::: DATASET EXCERPTS :::

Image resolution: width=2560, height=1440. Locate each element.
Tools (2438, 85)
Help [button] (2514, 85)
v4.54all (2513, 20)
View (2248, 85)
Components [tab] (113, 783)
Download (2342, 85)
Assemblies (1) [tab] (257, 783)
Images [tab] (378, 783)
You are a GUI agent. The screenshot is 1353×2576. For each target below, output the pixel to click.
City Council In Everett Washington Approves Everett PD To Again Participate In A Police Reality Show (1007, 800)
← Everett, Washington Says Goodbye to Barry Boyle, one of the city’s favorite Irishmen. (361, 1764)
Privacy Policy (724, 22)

:::

Every entry above needs to be copied exactly.

Image resolution: width=2560, height=1440. Locate each element.
Tools (2438, 85)
Help [button] (2514, 85)
v4.54all (2513, 20)
View (2248, 85)
Components [tab] (113, 783)
Download (2342, 85)
Assemblies (1) [tab] (257, 783)
Images [tab] (378, 783)
You are a GUI agent. The screenshot is 1353×2576. For each target below, output the pixel to click.
City Council In Everett Washington Approves Everett PD To Again Participate In A Police Reality Show (1007, 800)
← Everett, Washington Says Goodbye to Barry Boyle, one of the city’s favorite Irishmen. (361, 1764)
Privacy Policy (724, 22)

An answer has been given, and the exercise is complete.